CSSEGISandData / COVID-19

Novel Coronavirus (COVID-19) Cases, provided by JHU CSSE
https://systems.jhu.edu/research/public-health/ncov/
29.14k stars 18.46k forks source link

A Lookup Table with UID, ISO and FIPS Uploaded #1791

Open CSSEGISandData opened 4 years ago

CSSEGISandData commented 4 years ago

We newly uploaded a lookup table including UID, ISO alpha 2, ISO alpha 3, ISO 3-digit, FIPS, and location names used in our Dashboard and GitHub. The UID is a combination of ISO numeric code, FIPS, and some artificial numbers. This table will be updated along with more locations joining in. Thanks!

Update 3/31: Add UID for US states and out of state entries. Adjust UID for unassigned locations in the US.

clyde7 commented 4 years ago

Thank you so much!

chrisdane commented 4 years ago

the longitude column is called Long_?

greg-minshall commented 4 years ago

very nice -- thanks!

gkrag commented 4 years ago

Padding values in FIPS code US territories looks like are flipped between daily case counts and lookup table files. For e.g. below are the FIPS codes in lookup table, 00060 00066 00069 00078 and these are the values in case counts file, 66000 60000 69000 78000

CSSEGISandData commented 4 years ago

@gkrag Good catch and yes, they are the same. We first defined them as 66000 and then changed to the 00060 format.

tautme commented 4 years ago

What is the FIPS code version you are using? FIPS 6-4? INCITS 631?
================
Work task 1: In the lookup table thread, what does the UID combine?
Work task 2: Carry on the lookup table thread from its last comment.
The entries are not needed here.
================
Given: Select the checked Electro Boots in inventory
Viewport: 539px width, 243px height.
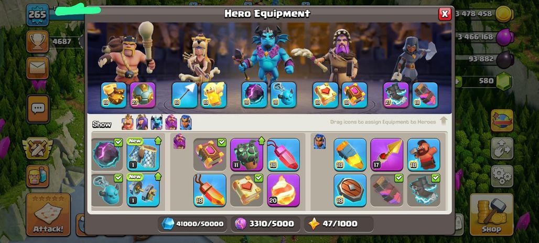Looking at the screenshot, I should (424, 190).
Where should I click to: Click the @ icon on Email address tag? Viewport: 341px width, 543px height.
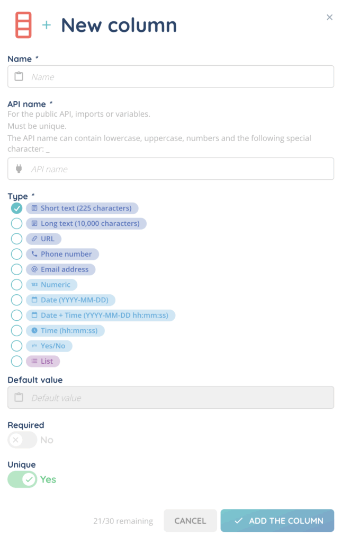[x=34, y=269]
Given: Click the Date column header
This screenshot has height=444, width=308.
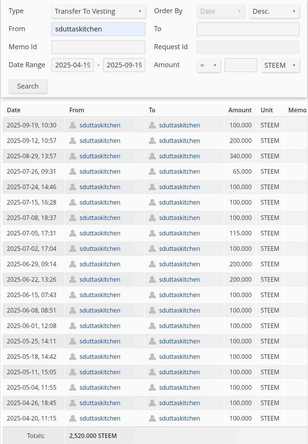Looking at the screenshot, I should tap(14, 110).
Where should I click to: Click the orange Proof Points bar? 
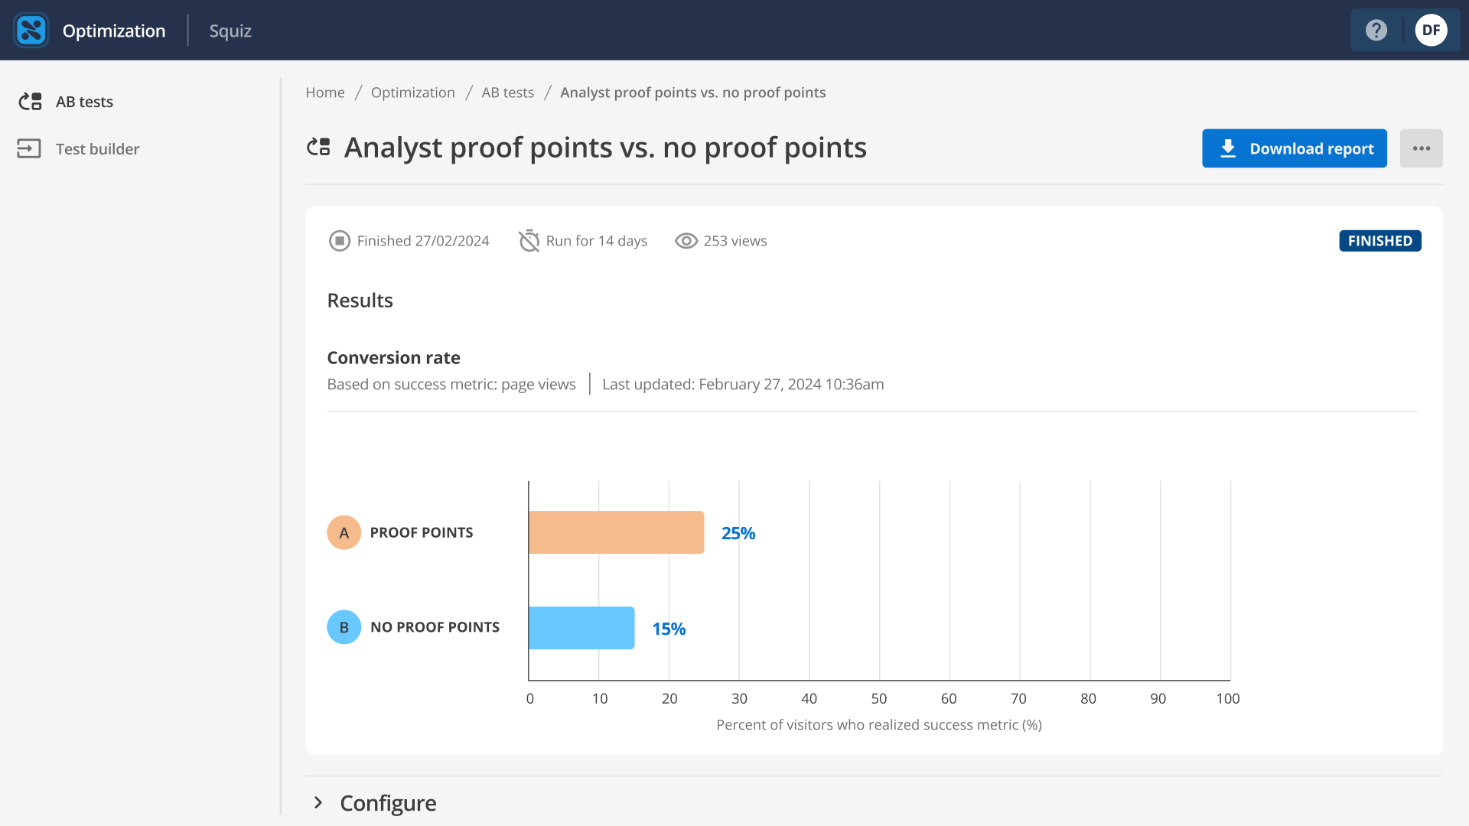click(616, 532)
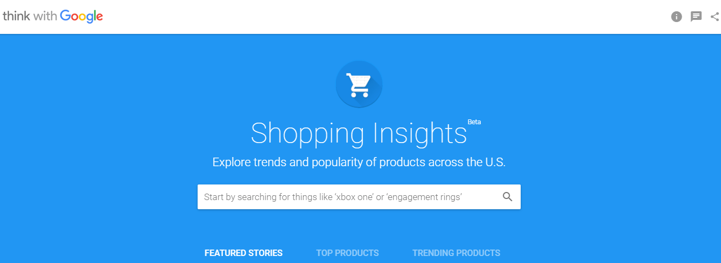Open the share icon menu

(715, 17)
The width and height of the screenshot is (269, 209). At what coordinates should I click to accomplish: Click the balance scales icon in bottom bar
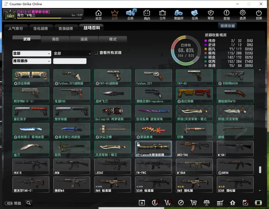(207, 203)
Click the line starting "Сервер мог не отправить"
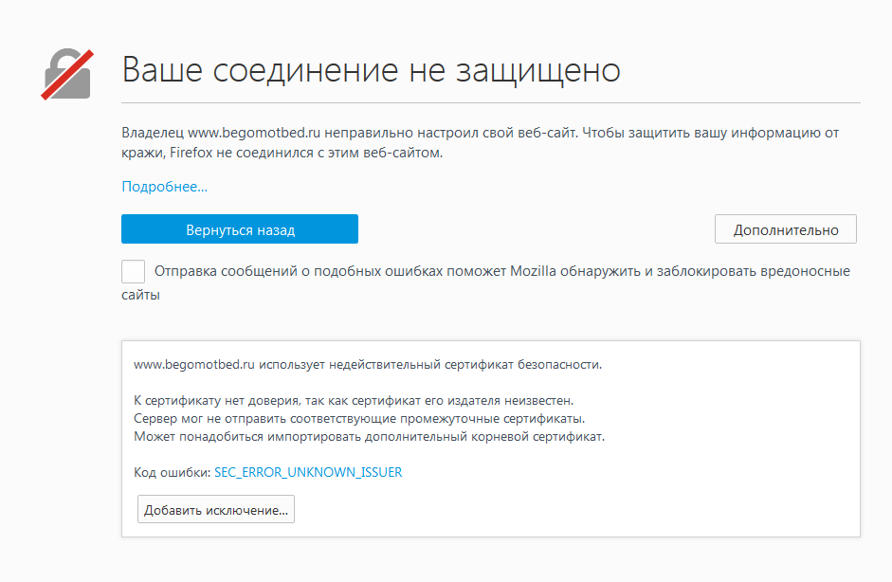The width and height of the screenshot is (892, 582). 358,419
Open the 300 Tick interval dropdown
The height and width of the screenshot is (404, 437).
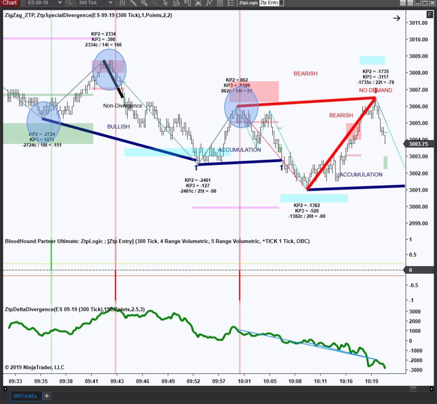(x=94, y=3)
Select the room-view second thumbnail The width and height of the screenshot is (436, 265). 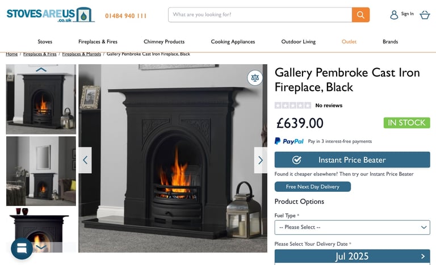pyautogui.click(x=41, y=171)
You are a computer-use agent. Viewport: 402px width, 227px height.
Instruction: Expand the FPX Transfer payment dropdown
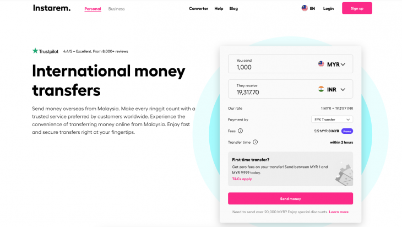coord(332,119)
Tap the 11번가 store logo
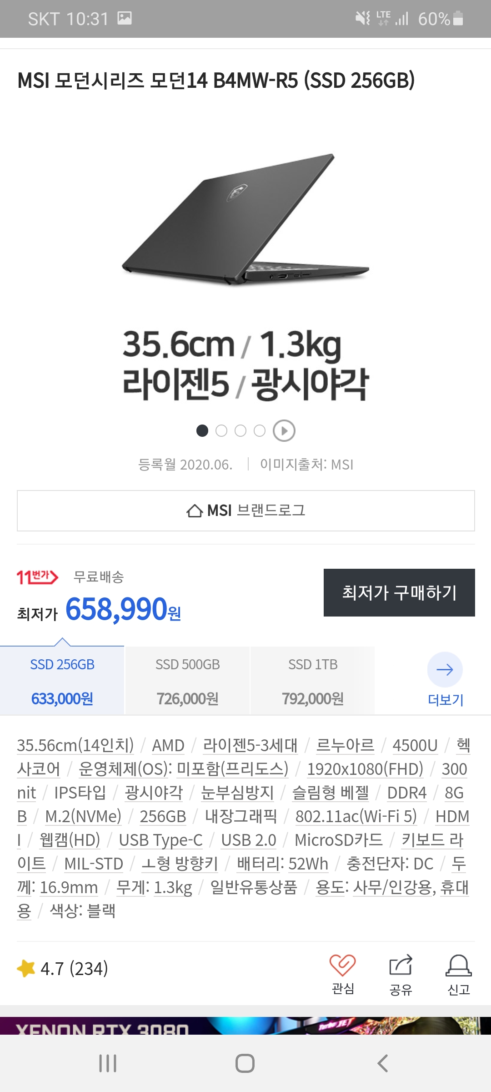The width and height of the screenshot is (491, 1092). tap(37, 577)
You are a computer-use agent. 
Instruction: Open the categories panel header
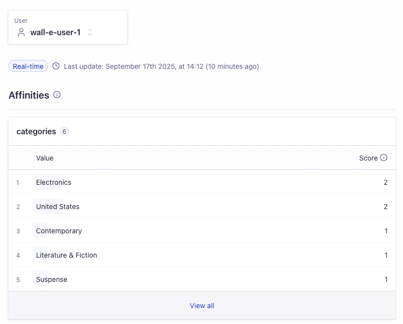tap(36, 131)
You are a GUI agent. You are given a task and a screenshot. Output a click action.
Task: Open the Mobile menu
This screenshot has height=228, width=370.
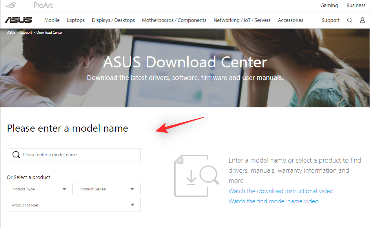click(x=52, y=20)
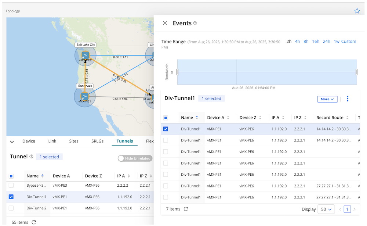Choose Custom time range
Viewport: 367px width, 226px height.
point(349,42)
================
Reply 1: The ISO numeric code, FIPS, and some artificial numbers.

Reply 2:
oltdaniel commented 4 years ago

@CSSEGISandData You have uploaded the CSV table and I think this is enough, so close this one and link it better in the README. 😉

nbuonin commented 4 years ago

I think the padding for FIPS codes with a leading zero is off for the US time series files. In the lookup table these counties do have the leading zero, but in the time series files they don't. They are also represented as floats regardless of the leading zero.

For example Autauga County has a FIPS of 01001 in the lookup table: https://github.com/CSSEGISandData/COVID-19/blob/master/csse_covid_19_data/UID_ISO_FIPS_LookUp_Table.csv#L417

But it has a FIPS of 1001.0 in this time series file: https://github.com/CSSEGISandData/COVID-19/blob/master/csse_covid_19_data/csse_covid_19_time_series/time_series_covid19_confirmed_US.csv#L7

payamazadi commented 4 years ago

can i ask why there is a separate table for this?.. is it because of folks who have hardcoded their systems against the existing column definitions? this just points to the need of creating an API layer for users..

matthiasgeihs commented 4 years ago

Did you think about adding population values?

greg-minshall commented 4 years ago

@payamazadi having skinnier daily (changing) tables makes for less data download, etc. the UID/etc. table is presumably pretty static.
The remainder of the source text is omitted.